Und noch etwas: Diese Energiewende würde zugleich bedeuten, dass weniger großer Kraftwerke und Raffinerien durch zahlreiche, breit gestreute Einheiten der Energieerzeugung ersetzt werden. Die großen Konzerne würden also ihr Produzentenmonopol einbüßen, und es würden ganz neue Eigentumsformen entstehen. Die Wende würde auch eine veränderte Auslegung der Strom- und Gastransportnetze bringen: Der Trend ginge nicht mehr zu immer längeren und komplexeren transeuropäischen Netzen, sondern zu regionalisierten Netzverknüpfungen - und zur Möglichkeit autonomer Areal- oder Insellösungen. Doch all dies läuft dem bisherigen Denken zuwider.

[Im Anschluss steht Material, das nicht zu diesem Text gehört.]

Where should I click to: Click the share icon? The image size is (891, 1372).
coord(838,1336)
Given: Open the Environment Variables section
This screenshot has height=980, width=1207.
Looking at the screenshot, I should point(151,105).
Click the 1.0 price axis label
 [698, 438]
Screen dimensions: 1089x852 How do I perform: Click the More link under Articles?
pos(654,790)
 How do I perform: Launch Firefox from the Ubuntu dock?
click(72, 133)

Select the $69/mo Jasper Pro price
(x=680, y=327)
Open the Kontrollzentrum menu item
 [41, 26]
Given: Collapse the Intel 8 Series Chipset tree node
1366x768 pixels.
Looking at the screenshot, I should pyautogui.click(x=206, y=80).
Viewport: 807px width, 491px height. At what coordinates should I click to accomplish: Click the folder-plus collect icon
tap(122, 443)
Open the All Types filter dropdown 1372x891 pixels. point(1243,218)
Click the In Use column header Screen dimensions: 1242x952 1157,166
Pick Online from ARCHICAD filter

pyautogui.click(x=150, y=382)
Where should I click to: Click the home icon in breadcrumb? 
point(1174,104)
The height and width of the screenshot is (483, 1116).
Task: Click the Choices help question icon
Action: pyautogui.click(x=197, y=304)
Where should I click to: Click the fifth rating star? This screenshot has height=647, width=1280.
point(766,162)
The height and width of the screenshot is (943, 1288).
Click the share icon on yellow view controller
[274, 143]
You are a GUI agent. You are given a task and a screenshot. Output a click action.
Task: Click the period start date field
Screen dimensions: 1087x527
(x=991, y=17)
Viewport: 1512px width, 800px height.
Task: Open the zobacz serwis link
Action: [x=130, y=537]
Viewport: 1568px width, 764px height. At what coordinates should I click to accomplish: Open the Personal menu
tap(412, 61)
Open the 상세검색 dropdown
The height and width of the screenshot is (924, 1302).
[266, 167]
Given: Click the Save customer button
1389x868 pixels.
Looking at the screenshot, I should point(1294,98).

Ein künftiges Energiesystem auf der Basis erneuerbarer Energien kann kein europäisches Einheitssystem sein. Es wird vielmehr auf dem konkreten natürlichen Energieangebot in den Regionen basieren, also automatisch buntscheckiger und differenzierter sein. Die wichtigsten Schritte zu einer Energiewende müssten deshalb in zwei Richtungen zielen. Zum einen muss im Sinne eines tatsächlich funktionierender Energiemarkts eine eigentumsrechtliche Entflechtung von Energieanbietern, Kraftwerksbetrieb, Transportnetz und Verteilernetz erfolgen, wobei die Netze in öffentlicher Hand liegen müssten, damit sie wirklich neutral gemanagt werden. Eine Strategie zur Entflechtung wird in dem Strategiepapier der EU immerhin erörtert

Zum andern ist die Idee der Marktgleichheit aller Energieträger zu relativieren, weil es unverantwortlich ist, erschöpflichen und umweltzerstörenden Energien die gleiche Marktrechte zuzugestehen wie unerschöpflichen und umweltverträglichen. Daraus folgt, dass man entweder die konventionellen Energien so hoch besteuert, dass ihre Umweltschädlichkeit in den Preis eingeht. Oder dass man erneuerbaren Energien einen prinzipiellen Marktvorrang zugesteht. Alle Weitere würde sich dann von selbst ergeben.